Three Controversies, One Randy Moss

It seems nobody generates headlines like former Vikings receiver Randy Moss, who, despite not saying a word to the NFL media in the last two weeks, generated intense buzz in three NFL cities.

He's only one man, but former Vikings receiver Randy Moss has such immense talent that he was able to generate the top NFL buzz of the week in three different NFL last cities last week.

The Patriots finally re-signed Randy Moss to a three-year deal worth $27 million last week, but not before a opening week of free agency that was filled with rumors regarding Moss. The headline-maker posted a message to the fans of New England,, thanking them for their support.

"I want to take time out to thank all of the fans for their support and for wishing me well in my return to New England," Moss wrote. "I'm ready to get back. We have some unfinished business to take care of."

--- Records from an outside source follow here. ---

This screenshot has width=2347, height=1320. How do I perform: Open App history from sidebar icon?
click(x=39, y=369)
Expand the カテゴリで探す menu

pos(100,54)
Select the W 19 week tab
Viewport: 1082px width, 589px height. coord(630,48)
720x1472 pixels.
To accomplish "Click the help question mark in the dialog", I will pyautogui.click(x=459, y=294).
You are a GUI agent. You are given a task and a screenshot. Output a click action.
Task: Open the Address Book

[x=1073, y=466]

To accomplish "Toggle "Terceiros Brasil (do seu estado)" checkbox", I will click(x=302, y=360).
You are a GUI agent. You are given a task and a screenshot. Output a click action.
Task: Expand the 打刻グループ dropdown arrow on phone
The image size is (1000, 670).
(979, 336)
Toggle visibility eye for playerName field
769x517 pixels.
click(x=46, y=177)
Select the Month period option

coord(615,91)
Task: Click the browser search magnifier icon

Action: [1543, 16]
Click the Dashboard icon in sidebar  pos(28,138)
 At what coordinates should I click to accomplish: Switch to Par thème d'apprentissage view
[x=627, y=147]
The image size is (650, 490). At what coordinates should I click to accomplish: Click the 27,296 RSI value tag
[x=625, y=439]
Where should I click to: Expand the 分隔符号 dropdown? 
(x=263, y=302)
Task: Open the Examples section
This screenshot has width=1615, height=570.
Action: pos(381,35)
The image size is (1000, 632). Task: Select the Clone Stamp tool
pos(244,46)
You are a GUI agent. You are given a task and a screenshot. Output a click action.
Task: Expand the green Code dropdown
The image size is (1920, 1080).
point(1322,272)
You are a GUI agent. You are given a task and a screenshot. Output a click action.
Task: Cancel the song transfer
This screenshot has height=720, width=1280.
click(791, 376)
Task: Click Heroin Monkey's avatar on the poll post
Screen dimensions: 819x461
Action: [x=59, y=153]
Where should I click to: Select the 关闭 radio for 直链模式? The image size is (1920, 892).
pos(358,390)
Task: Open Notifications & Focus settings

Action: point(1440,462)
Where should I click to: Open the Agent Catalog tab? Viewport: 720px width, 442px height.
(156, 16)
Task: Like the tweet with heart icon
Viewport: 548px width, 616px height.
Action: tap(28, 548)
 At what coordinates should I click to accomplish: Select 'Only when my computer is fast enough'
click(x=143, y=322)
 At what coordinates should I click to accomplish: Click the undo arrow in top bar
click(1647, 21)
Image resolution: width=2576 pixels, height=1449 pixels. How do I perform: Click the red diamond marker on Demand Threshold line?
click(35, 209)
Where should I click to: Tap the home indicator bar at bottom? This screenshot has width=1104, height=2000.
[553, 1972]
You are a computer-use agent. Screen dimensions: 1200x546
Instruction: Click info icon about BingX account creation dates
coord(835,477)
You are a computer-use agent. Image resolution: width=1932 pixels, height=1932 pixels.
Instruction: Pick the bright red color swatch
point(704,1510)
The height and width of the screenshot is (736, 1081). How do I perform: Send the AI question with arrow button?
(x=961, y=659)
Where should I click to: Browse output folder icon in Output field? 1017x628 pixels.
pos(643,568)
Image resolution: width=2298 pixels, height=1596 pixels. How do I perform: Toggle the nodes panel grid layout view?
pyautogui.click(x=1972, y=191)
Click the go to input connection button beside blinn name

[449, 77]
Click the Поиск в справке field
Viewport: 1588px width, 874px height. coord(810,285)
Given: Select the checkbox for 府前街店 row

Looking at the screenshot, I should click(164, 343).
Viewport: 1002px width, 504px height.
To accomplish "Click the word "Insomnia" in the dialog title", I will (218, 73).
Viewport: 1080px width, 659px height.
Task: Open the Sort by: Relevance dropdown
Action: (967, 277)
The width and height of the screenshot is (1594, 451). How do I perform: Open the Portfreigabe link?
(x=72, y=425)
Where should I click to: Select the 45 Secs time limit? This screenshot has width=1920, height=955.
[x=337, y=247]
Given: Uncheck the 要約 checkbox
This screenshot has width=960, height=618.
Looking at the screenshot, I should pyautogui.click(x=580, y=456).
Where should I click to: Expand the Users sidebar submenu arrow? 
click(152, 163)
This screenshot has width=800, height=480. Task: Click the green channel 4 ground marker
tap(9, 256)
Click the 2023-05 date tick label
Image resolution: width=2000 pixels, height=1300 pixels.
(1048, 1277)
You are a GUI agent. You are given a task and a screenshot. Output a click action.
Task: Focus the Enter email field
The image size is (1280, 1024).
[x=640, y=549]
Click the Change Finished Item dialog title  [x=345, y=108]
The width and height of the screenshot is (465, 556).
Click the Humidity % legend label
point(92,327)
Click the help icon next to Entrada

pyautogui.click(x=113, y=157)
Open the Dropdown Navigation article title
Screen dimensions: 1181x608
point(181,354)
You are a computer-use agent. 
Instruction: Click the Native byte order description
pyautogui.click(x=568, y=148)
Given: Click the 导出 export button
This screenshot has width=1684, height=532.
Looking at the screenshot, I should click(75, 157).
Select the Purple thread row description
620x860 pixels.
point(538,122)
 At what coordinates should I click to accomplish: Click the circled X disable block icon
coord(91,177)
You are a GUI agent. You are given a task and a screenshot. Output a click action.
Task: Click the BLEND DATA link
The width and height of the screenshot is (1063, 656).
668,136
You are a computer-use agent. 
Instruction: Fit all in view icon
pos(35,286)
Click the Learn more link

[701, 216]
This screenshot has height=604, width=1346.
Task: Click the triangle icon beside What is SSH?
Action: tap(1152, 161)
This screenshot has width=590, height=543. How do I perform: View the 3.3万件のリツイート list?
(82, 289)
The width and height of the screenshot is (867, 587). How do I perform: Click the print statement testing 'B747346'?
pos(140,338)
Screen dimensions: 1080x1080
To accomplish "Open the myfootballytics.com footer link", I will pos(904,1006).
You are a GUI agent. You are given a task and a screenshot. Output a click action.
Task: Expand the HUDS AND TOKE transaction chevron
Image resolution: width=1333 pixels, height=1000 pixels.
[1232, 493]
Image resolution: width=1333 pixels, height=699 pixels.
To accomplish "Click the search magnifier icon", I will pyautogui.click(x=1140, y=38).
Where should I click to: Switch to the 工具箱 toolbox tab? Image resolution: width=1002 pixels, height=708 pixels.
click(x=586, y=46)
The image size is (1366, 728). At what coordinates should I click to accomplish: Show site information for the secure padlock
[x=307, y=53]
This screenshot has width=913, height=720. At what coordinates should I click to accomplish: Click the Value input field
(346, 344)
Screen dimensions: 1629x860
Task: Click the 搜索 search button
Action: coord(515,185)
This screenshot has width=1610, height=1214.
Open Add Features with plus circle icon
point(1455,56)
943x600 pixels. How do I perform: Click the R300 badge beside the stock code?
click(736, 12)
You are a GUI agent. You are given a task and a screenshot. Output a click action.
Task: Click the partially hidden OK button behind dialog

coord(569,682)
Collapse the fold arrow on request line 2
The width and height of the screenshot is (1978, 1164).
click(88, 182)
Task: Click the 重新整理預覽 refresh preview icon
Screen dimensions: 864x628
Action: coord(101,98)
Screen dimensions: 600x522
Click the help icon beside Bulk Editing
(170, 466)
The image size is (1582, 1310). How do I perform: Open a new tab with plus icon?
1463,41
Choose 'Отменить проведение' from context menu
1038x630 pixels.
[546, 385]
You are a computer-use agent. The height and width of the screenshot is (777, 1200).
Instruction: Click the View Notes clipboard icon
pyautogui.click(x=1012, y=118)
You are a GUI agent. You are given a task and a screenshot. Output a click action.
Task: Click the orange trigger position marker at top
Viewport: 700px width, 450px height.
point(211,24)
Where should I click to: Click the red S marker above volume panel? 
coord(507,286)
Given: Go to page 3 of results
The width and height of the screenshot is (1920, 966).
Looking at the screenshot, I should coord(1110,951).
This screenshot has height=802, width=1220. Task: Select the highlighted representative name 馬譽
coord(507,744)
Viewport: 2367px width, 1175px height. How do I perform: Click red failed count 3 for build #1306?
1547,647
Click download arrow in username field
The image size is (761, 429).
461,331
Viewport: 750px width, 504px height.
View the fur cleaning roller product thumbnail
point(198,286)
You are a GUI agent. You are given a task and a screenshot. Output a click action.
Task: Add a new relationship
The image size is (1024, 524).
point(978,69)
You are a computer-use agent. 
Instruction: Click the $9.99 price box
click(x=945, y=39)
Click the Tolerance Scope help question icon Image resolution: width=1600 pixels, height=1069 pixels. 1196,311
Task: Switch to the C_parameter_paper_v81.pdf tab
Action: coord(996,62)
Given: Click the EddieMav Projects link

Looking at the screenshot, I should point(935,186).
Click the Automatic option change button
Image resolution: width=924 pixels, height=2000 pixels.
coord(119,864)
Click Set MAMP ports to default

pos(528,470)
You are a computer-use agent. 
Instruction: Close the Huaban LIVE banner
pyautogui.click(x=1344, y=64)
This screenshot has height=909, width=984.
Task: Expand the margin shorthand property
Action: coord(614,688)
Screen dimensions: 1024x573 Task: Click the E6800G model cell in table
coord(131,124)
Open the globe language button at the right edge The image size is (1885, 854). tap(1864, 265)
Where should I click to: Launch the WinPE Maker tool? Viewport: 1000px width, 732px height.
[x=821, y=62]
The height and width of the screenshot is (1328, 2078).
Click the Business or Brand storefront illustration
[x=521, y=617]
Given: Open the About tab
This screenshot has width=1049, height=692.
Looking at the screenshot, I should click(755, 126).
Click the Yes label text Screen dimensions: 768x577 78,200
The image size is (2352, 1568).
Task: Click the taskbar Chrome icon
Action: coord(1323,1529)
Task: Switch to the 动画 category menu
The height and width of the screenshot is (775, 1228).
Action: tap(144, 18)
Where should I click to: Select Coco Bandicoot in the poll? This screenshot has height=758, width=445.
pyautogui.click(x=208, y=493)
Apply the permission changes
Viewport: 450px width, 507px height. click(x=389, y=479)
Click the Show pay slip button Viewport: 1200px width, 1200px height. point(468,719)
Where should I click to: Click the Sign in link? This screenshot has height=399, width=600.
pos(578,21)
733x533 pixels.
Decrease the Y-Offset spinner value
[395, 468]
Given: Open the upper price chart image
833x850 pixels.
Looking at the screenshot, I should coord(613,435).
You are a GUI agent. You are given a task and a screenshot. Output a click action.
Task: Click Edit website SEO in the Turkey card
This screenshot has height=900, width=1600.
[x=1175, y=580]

In 2007, Moss caught 98 passes for 1,493 yards and 23 touchdowns. His 23 touchdown receptions set an all-time single-season NFL record, surpassing Jerry Rice's old mark of 22, set in 1987. Moss's 1,493 receiving yards set a Patriots single-season franchise record, while his 23 total touchdowns also set a team mark, topping Curtis Martin's 17 touchdowns in 1996.

His decorations from the 2007 are many. He caught four touchdown passes in a game against Buffalo on Nov. 18, 2007, setting a Patriots single-game record. Among the honors and awards Moss received in 2007 were selections to the Pro Bowl, the Associated Press All-Pro First Team, the Pro Football Weekly/PFWA All-NFL Team and the All-Pro teams of the Sporting News, USA Today, ESPN and Sports Illustrated. He was named the AFC Offensive Player of the Month for November 2007 and was named the AFC Offensive Player of the Week twice during the 2007 season.

Patriots coach Bill Belichick is happy that Moss is returning to the Patriots.

"What Randy did for our team last year was outstanding," Belichick said. "He is one of our most consistent, competitive and team-oriented players and it is undoubtedly a relationship we are excited to continue."

But Moss' return to the Patriots wasn't always a given.

In Philadelphia, Eagles coach Andy Reid has insisted that his wide receiving corps is plenty good enough to win a Super Bowl with, but that didn't prevent the Eagles from making a play for Moss last week.

In the hours before the Patriots re-signed the All-Pro wideout to a three-year, $27 million deal, the Eagles offered Moss more money to sign with them. According to reports, Reid spent more than an hour on the phone with Moss.

"Randy made it very clear from the get-go he wanted to be a New England Patriot," Reid said. "We knew it was a long-shot. But there was a little bit of a door open there and we took a shot.

"He was always going to go back to the Patriots. He made that clear. I just inquired about it and took a shot at it. I understand why (he re-signed with the Patriots). Life is good for him right now. It's the best it's ever been in his career."

Reid insisted the Eagles' pursuit of Moss was "a one-time thing." He said they are not actively trying to add another wideout. To be sure, they have expressed no interest in the remaining unsigned wideouts on the free market, including Seattle's D.J. Hackett and Arizona's Bryant Johnson. And they insist, contrary to reports, that they have not contacted the Arizona Cardinals about a trade for Larry Fitzgerald.

"We like the guys we have," Reid said of a group that includes starters Kevin Curtis and Reggie Brown and slot receiver Jason Avant. "We're happy with this group and can win with them."

Finally, Moss was the subject of speculation in Green Bay, where Packers fans were concerned that the team not being able to sign Moss was the final straw in quarterback Brett Favre retiring after 17 seasons. The theory was that Moss signing with New England deprived Favre of the dynamic receiver he wanted going back to last offseason.

Sure enough, no sooner did the retirement decision come to light on the morning of March 4 than speculation ran rampant that Packers management was responsible for running perhaps the greatest player in the history of the storied franchise out of Green Bay. The notion was fueled by comments made by Favre's agent, Bus Cook.

"Nobody pushed Brett Favre out the door, but then nobody encouraged him not to go out that door, either," Cook told The Associated Press.

Favre tried to extinguish the flames by saying the team wanted him back for next season — general manager Ted Thompson and head coach Mike McCarthy said as much — and that his abruptly calling it quits after 17 years in the NFL was of his own volition, chiefly brought on by mental fatigue and not having a desire to go through the rigors of a full season again.

"I've given everything I possibly can give to this organization, the game of football, and I don't think I've got anything left to give, and that's it," Favre said. "I know I can play, but I don't think I want to. That's really what it comes down to.

"I'm not up to the challenge anymore. I can play, but I'm not up to the challenge," he added. "You can't just show up and play for three hours on Sunday. If you could, there would be a lot more people doing it and be doing it for a lot longer. I have way too much pride, expect a lot of myself, and if I cannot do those things 100 percent, then I can't play."

As for Moss, he will continue to play … when he wants to play. And generate plenty of headlines along the way, as only Randy Moss can do.